» Exercise material
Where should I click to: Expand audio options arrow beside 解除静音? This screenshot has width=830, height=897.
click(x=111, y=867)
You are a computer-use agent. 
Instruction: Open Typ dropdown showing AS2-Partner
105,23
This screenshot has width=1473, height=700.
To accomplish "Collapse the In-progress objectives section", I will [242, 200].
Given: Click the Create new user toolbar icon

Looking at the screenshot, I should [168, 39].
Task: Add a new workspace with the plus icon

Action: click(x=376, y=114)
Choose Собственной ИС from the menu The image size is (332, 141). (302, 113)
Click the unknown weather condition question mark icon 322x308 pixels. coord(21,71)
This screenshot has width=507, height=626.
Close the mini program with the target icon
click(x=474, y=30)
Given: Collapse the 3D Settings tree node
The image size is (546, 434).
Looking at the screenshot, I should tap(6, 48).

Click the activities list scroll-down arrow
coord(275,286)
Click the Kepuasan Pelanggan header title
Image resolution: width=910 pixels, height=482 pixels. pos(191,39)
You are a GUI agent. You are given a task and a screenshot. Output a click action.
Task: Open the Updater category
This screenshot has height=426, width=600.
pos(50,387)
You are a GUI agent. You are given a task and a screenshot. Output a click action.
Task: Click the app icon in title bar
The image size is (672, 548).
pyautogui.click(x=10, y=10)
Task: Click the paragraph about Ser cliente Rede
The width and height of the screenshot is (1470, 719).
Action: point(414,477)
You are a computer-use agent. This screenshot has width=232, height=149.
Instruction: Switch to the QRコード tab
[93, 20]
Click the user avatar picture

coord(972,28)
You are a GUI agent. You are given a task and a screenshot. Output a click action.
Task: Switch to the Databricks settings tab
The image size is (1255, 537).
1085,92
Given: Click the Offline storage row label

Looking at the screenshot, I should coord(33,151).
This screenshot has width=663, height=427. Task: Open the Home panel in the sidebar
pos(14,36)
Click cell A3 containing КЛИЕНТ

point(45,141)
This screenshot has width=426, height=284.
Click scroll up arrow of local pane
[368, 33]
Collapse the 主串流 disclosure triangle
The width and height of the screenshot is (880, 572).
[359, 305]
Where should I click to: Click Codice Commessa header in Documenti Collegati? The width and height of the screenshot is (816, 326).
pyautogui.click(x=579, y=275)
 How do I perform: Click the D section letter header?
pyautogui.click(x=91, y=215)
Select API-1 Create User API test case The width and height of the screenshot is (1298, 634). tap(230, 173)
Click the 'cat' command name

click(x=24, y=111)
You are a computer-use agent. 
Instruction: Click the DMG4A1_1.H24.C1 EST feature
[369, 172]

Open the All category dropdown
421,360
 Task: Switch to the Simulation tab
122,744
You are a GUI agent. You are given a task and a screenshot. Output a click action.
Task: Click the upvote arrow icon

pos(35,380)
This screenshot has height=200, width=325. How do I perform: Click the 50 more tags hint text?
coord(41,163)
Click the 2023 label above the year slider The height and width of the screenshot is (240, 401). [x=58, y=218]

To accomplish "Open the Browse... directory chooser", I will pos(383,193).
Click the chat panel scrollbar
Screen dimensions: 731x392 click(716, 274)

» The problem
Wherever "will" appears in the listing, report the line it is on.

» Expected answer
To accomplish "Collapse the In-progress objectives section", I will [242, 200].
To accomplish "Open the Browse... directory chooser", I will pos(383,193).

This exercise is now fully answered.